ALBERTO PELLEGATTA: “L’OMBRA DELLA SALUTE” – Lo Specchio – Mondadori – 2011 -
Mondadori, attraverso il direttore editoriale Antonio Riccardi, ha deciso di salutare ogni anno la giornata mondiale della poesia (21 marzo) con la pubblicazione di voci emergenti nella collana Specchio, in una veste snella e a basso costo. Si tratta senz’altro di un’iniziativa interessante, trattandosi di una delle collane più prestigiose nel panorama dell’editoria poetica italiana, e che premia e legittima il lavoro non solo di giovani autori di qualità, ma anche di tanti piccoli e medi editori di settore che quotidianamente tastano il polso della poesia contemporanea.
Nel battesimo di questa iniziativa, spicca la raccolta “L’ombra della salute”, del trentatreenne milanese Alberto Pellegatta.
La prima qualità distintiva della poesia di Alberto Pellegatta è una profonda riconoscibilità formale, una compattezza linguistica che non cede a nessun eccesso verbale, a nessuna sbavatura strutturale, lessicale e sintattica, indice evidente di una maturità espressiva sorprendente. Costruiti facendo leva su una sintassi piana, netta, precisa, i suoi versi si imprimono facilmente nell’immaginario e nella memoria del lettore e ci restano a lungo, perché sono profondamente sensoriali, evocativi, perché si nutrono di accostamenti di immagini lontani dal linguaggio e dalle logiche del parlato, ma di derivazione quotidiana e naturalistica e di esito quasi onirico.
La poesia di Pellegatta, soprattutto nella prima e nella terza sezione della raccolta, racconta di una materia in continua evoluzione, o piuttosto dissoluzione verso particelle elementari. Senza scomodare l’abusata linea lombarda, risulta evidente in molti punti l’affinità con la poetica pulviscolare del milanese Maurizio Cucchi: “Il meccanismo, nell’insieme / è sferico, e musicale. Eppure è quantico / fragile e infinitesimale / nel dettaglio”. Il poeta assiste alla rovina e registra il disfacimento dell’esistenza senza atteggiamenti introspettivi, essendo egli stesso parte di una realtà fisica che si riduce a un minimo che diviene un tutto liquido, gelatinoso o gassoso, intangibile, indistinto, caotico (“Girandole di gas nel vuoto concavo / che ci contiene tutti. Non c’è nessun centro e l’orlo / si cuce su se stesso. Il tempo è spazio che si espande.”). Il suo occhio infatti – perché è la vista il senso dominante –, costantemente rivolto all’esterno, fotografa immagini tendenti al buio, al grigio, all’oscurità. Si tratta spesso di atmosfere urbane, di una Milano ovattata, che non dà punti di riferimento, che disorienta (“Non c’è nessuna casa. Andando avanti così / non ci saranno neanche i viali nei quadranti / le mani i nani i cani – le circonvallazioni.”), come se alla disgregazione materica e geografica verso il nulla corrispondesse una dissoluzione intellettuale, ontologica e, finanche, antropologica e sociologica.
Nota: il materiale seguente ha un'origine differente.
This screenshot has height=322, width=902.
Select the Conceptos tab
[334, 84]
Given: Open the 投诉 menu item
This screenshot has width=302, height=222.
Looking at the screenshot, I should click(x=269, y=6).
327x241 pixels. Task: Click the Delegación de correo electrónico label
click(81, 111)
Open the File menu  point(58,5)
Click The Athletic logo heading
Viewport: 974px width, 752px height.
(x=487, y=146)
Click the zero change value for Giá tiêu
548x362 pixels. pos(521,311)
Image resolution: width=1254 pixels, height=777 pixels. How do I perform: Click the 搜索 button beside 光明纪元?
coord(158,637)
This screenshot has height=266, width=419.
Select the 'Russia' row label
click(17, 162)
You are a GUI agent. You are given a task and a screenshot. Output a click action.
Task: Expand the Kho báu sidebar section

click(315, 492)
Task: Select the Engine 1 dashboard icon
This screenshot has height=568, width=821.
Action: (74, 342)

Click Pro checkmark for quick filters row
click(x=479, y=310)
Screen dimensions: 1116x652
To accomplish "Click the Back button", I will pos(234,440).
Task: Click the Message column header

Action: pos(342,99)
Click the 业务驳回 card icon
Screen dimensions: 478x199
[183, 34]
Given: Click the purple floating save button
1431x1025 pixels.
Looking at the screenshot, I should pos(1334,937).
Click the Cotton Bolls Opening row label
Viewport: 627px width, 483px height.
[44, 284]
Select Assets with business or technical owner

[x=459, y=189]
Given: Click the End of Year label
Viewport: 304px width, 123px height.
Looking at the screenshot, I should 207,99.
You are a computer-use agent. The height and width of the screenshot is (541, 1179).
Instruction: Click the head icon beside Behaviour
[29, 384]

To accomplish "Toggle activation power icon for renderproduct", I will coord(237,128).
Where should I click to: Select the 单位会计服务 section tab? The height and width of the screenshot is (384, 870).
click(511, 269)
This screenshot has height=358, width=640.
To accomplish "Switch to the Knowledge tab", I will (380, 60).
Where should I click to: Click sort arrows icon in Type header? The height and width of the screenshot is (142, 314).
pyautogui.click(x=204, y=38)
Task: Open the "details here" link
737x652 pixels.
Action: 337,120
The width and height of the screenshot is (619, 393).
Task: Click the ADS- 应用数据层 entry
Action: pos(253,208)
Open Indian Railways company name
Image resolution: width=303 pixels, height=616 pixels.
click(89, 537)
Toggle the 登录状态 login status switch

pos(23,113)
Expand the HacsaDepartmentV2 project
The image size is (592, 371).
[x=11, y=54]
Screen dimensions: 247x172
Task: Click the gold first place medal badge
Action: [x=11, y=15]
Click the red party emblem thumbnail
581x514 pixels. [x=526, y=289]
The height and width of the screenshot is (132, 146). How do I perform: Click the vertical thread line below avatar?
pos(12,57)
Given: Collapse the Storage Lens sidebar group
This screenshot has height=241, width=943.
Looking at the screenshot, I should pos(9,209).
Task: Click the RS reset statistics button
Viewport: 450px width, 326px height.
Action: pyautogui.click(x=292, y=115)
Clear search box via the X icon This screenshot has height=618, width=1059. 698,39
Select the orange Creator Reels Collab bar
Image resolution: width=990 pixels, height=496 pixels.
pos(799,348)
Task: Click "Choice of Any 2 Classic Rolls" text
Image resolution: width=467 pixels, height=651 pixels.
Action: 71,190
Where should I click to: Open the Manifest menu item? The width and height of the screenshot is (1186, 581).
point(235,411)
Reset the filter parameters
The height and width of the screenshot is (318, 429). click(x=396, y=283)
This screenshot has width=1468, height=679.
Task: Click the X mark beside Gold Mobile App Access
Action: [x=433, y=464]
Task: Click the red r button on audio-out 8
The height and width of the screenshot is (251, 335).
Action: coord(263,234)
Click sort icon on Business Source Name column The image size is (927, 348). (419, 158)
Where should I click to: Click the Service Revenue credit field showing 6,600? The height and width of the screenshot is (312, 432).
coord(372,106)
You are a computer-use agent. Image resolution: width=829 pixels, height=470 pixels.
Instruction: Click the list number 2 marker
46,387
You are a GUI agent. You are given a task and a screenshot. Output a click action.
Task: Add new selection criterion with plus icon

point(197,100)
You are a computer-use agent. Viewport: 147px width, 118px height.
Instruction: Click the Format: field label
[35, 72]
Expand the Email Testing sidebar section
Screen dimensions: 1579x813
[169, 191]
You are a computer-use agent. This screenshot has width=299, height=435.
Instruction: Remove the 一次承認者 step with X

Non è difficile notare echi montaliane nella poetica di Pellegatta, evidenti se si considera ad esempio il tema del rapporto tra l’individuo e la morte, intesa come non-esistenza, o il frequente utilizzo delle negazioni (“Codesto solo oggi possiamo dirti, / ciò che non siamo, ciò che non vogliamo.”), come nel testo forse più potente ed espressivo della silloge: “Chi separa e scarta secondo un progetto / crea esuberi incessanti. // Scriviamo senza calore / non ciò che avreste voluto / ma quello che non avete / pensato. Non per riscatto / ma per vendetta. // Non è mai / ciò che abbiamo scritto.”
Anche quando l’autore presenta atmosfere e toni più caldi e si abbandona all’abbraccio della relazione con un “tu”, il tema dominante resta quello del collasso, della rovina, del vuoto, da cui il poeta può solo suggerire la protezione, verso una salute latinamente intesa come salvezza: “La congiura vicino alle pagine, tosse / acqua, pesci, rane: difenditi dalla natura.”